В карете сидела молодая женщина; блестящая перевязка струилась между ее черными локонами и перевивалась с нераспустившимися розами; голубой бархатный плащ ожимал широкую блонду, которая, вырываясь из своей темницы, волновалась над лицом красавицы, как те воздушные занавески, которыми живописцы оттеняют портреты своих прелестниц.
Подле нее сидел человек средних лет, с одним из тех лиц, которые не поражают вас ни телесным безобразием, ни душевной красотою; которые не привлекают вас и не отталкивают. Вас бы не оскорбило встретиться с этим человеком в гостиной; но вы двадцать раз прошли бы мимо, не заметив его, но вы не сказали б ему ни одного сердечного слова, но при нем бы вы побоялись того чувства, которое невольно вырывается из бездны душевной и терзает вас, пока вы не дадите ему тела и образа. Словом, в минуту сильной умственной деятельности вам было бы неловко, беспокойно с этим человеком; в минуту вдохновения — вы бы выкинули его за окошко.
Испуганная валами разъяренной реки, грозным завыванием ветра, красавица невольно то выглядывала в окошко, то робко прижималась к своему товарищу; товарищ утешал ее теми пошлыми словами, которые издавно изобрело холодное малодушие, которые произносятся без уверенности и принимаются без убеждения. Между тем карета быстро приближалась к ярко освещенному дому, где в окнах мелькали тени под веселый ритм бальной музыки.
Вдруг карета остановилась: раздалось протяжное пение; улица осветилась багровым пламенем; несколько человек с факелами; за ними гроб медленно двигался через улицу. Красавица выглянула; сильный порыв ветра отогнул оледенелый покров с мертвеца, и ей показалось, что мертвец приподнял посинелое лицо и посмотрел на нее с той неподвижной улыбкой, которою мертвые насмехаются над живыми. Красавица ахнула и, в беспамятстве, прижалась ко внутренней стенке кареты.
Красавица некогда видала этого молодого человека.

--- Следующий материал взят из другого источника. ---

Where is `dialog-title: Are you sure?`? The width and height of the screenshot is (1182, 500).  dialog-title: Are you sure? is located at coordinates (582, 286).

Видала! она знала его, знала все изгибы души его, понимала каждое трепетание его сердца, каждое недоговоренное слово, каждую незаметную черту на лице его; она знала, понимала все это, но на ту пору одно из тех людских мнений, которое люди называют вечным, необходимым основанием семейственного счастия и которому приносят в жертву и гений, и добродетель, и сострадание, и здравый смысл, все это на несколько месяцев, — одно из таких мнений поставляло непреоборимую преграду между красавицею и молодым человеком. И красавица покорилась. Покорилась не чувству, — нет, она затоптала святую искру, которая было затеплилась в душе ее, и, падши, поклонилась тому демону, который раздает счастье и славу мира; и демон похвалил ее повиновение, дал ей «хорошую партию» и назвал ее расчетливость — добродетелью, ее подобострастие — благоразумием, ее оптический обман — влечением сердца; и красавица едва не гордилась его похвалою.
Но в любви юноши соединялось все святое и прекрасное человека; ее роскошным огнем жила жизнь его, как блестящий, благоухающий алоэс под опалою солнца; юноше были родными те минуты, когда над мыслию проходит дыхание бурно; те минуты, в которые живут века; когда ангелы присутствуют таинству души человеческой и таинственные зародыши будущих поколений со страхом внимают решению судьбы своей.
Да! много будущего было в этой мысли, в этом чувстве. Но им ли оковать ленивое сердце светской красавицы, беспрерывно охлаждаемое расчетами приличий? Им ли пленить ум, беспрестанно сводимый с толку теми судьями общего мнения, которые постигли искусство судить о других по себе, о чувстве по расчету, о мысли по тому, что им случилось видеть на свете, о поэзии по чистой прибыли, о вере по политике, о будущем по прошедшему?